TASK DESCRIPTION:
State how many lines in the entries below hold the string "label", and give nothing besides that number.

LISTED ENTRIES:
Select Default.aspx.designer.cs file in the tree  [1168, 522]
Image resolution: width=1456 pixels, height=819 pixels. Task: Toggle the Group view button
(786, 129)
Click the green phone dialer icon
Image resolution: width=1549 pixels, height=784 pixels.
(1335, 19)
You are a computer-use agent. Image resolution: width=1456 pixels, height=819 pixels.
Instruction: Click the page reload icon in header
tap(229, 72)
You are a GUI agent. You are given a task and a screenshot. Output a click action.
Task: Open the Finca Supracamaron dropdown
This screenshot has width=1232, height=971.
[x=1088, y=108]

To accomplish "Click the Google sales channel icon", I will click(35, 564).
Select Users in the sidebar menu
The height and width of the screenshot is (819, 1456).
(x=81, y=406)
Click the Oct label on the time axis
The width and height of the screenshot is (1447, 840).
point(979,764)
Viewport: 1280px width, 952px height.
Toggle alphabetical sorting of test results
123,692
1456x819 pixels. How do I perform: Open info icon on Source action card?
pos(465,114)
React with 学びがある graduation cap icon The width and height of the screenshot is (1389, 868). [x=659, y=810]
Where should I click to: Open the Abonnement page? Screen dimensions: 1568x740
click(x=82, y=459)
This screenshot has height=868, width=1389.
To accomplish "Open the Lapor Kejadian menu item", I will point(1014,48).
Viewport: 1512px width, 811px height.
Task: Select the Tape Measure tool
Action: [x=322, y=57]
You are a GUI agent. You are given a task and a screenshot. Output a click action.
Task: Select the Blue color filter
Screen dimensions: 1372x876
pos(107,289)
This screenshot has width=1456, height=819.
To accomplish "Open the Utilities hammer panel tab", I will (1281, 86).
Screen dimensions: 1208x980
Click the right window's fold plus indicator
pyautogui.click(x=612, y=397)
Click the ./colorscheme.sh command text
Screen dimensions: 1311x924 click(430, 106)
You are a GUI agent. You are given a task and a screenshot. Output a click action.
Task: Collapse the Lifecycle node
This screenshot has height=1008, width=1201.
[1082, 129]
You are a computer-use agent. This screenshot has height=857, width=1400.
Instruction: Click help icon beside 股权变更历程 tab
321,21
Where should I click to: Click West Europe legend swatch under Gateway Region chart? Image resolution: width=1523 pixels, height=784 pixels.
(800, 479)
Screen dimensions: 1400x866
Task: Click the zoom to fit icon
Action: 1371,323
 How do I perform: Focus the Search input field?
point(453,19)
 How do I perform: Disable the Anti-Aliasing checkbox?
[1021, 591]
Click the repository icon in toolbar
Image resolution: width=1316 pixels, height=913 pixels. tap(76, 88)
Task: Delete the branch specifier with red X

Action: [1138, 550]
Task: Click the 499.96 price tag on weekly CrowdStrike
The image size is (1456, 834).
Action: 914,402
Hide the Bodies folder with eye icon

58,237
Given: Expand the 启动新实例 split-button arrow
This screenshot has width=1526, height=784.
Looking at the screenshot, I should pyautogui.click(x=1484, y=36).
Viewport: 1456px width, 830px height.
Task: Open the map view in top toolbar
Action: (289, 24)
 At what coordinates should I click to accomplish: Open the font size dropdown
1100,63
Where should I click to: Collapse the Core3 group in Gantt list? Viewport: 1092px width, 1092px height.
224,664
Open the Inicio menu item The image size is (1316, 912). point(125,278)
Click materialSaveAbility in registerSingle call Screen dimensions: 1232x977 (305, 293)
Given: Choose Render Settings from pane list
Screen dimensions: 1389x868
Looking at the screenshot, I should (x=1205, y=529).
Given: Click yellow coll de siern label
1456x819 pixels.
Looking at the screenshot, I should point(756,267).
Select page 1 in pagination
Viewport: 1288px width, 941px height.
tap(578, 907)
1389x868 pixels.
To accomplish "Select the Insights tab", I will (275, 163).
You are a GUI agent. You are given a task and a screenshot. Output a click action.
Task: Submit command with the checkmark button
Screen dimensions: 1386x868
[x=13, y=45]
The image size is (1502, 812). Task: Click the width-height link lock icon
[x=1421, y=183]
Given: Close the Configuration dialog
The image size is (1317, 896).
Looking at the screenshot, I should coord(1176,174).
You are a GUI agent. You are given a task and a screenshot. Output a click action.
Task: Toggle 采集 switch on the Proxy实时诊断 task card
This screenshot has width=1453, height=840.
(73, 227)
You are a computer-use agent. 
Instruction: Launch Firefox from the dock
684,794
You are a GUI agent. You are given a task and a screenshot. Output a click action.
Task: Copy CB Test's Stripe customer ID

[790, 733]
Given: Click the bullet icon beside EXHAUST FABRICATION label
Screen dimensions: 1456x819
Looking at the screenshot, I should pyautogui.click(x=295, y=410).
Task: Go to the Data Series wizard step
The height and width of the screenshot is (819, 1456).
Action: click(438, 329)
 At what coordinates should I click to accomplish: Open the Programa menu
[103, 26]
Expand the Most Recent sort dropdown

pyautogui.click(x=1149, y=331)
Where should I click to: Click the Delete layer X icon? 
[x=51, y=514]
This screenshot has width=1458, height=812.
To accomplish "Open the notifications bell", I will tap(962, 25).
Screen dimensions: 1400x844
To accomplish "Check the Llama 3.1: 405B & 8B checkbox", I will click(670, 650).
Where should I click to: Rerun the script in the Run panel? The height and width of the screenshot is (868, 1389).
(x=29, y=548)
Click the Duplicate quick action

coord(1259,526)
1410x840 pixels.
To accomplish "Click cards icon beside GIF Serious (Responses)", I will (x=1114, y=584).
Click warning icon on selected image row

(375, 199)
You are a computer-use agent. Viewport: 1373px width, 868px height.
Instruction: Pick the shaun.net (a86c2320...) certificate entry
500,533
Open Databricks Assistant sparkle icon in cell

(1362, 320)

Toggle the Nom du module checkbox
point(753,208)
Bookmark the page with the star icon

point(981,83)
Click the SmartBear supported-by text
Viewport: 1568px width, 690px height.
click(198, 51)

EXPECTED OUTPUT:
3